Gelişen ve yoğun bir yerleşim bölgesinin merkezi bir noktasında olması ve yukarıda anlatıldığı gibi bölgenin cuma camisi olabilmesi hedefi ile müştemilatın içinde halkın ve kurs öğrencilerinin faydalanabileceği bir çay ocağı-mutfak ve bir kütüphane çözülmüştür. Bu birimler caminin namaz vakitleri dışında da yaşamasını sağlar, burayı bir buluşma noktası kılar. Mutfak, farklı organizasyonlar (iftar programı, kandil, bayram gibi özel zamanlarda ikram hazırlanması, sunulması) için imkan sağlar. Ayrıca yine aynı hedefle, 20 araçlık bir kapalı otopark da çözülmüştür.

Caminin teras katı kotu 2.75 m’ye kadar düşürülerek insan ölçeğine mümkün olduğu kadar yakın olmak tercih edilmiştir. Birçok ibadethanenin aksine, yapının yatay ölçüsünün düşey ölçüsüne oranı yüksek tutulmuştur. Bu, geometrinin bir neticesi olarak yapıyı; daha sıcak, daha dengeli, daha mütevazi kılar.

Teknik Yaklaşım (Sürdürülebilirlik)

Işık, cephelerde ağırlıklı pencere oranı ile içeriye homojen fakat saçaklar ile kontrollü olarak alınmıştır. Aynı zamanda kubbelerdeki ışıklıklar ile içerideki aydınlık oranı artırılmıştır. Bu, İslam’ın yaşam ile iç içe olması ile doğrudan alakalıdır. Hristiyanlık’da ruhban hayatı fikri ile kiliseler ve şapeller karanlıktır.
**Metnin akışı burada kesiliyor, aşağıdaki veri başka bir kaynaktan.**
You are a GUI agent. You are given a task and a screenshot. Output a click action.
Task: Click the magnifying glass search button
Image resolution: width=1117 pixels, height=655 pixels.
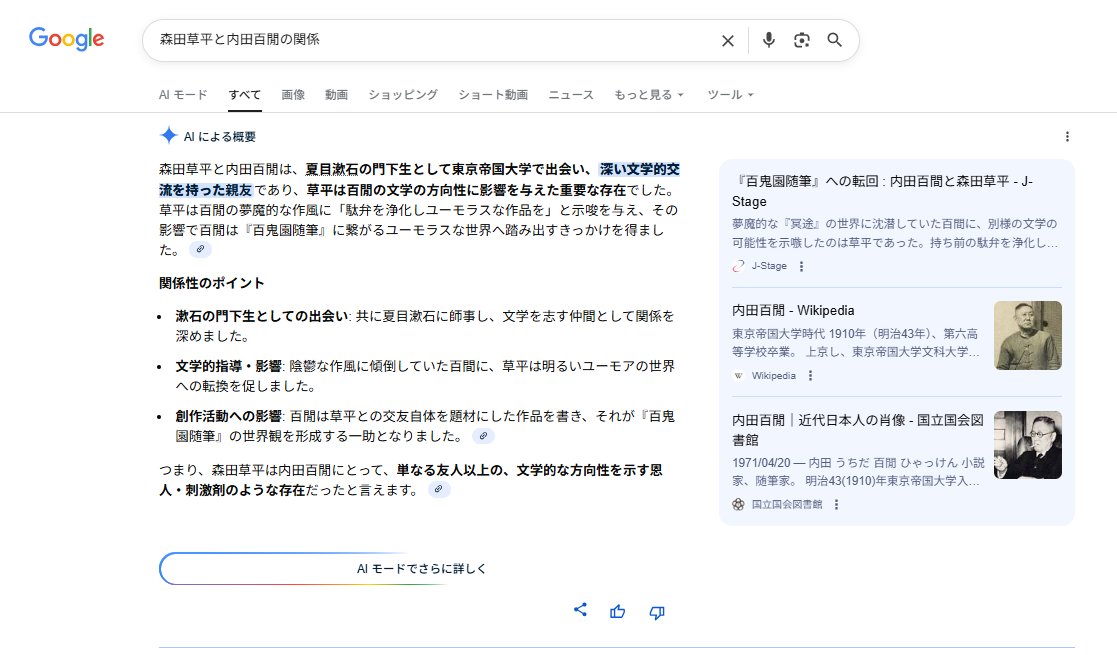[834, 40]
Bölgenin sıcak iklimine karşın dış mekanda su birikintilerine bolca yer verilmiştir. İçeride yeterli nemi sağlaması için harimin ortasında bir su havuzu konumlandırılmıştır. Düşeyde tam üstüne gelen büyük kubbe ışıklığından gelen güneş ışığı ile su ısınır ve buharlaşarak içeride nemi sağlar, serinlik verir ve ortamdaki ısınan hava yükselerek yine kubbe ışıklığının altındaki havalandırma menfezlerinden dışarı çıkar. Böylelikle mekanın havası daima optimum değerlerde kalır. Yağmur suyu, en üst kottan yere kadar, teraslardan kademe kademe olarak çörtenler ile yerdeki oluklara ulaştırılmıştır. Bu su temizlenip depolanmak suretiyle şadırvanlarda ve wc’lerde kullanılır. Aynı zamanda yerdeki oluklar, ön iç avludaki sütunlardan başka sınırın olmaması sebebiyle var olan özgür dolaşımı yönlendirir ve sınırlar. Her bir oluk arası adeta bir avluya giriş kapısıdır.

Kapalı mekanların ısıtma ve soğutma sistemi için toprak kaynaklı ısı pompası önerilmiştir. Aslında Mimar Sinan’ın camilerinin altına yerleştirdiği tüneller ile kullandığı sistemdir. Bu, toprağın yaz kış koruduğu 10-15 derece olan ısısından faydalanarak içeride sağlanması gereken 20-25 derecelik sıcaklığı daha az enerji harcayarak sağlamaktır. Toprağın 5 m altına serilen borular ile topraktan elde edilen ısı alttan ısıtma sistemi ile içeriye verilir.
Ses, içeride taşın ve betonun ses yansıtıcı özelliğinin yüksek olması sayesinde, mekanın da küçük olması ile birlikte, kolayca ve iyi bir akustikle yayılır.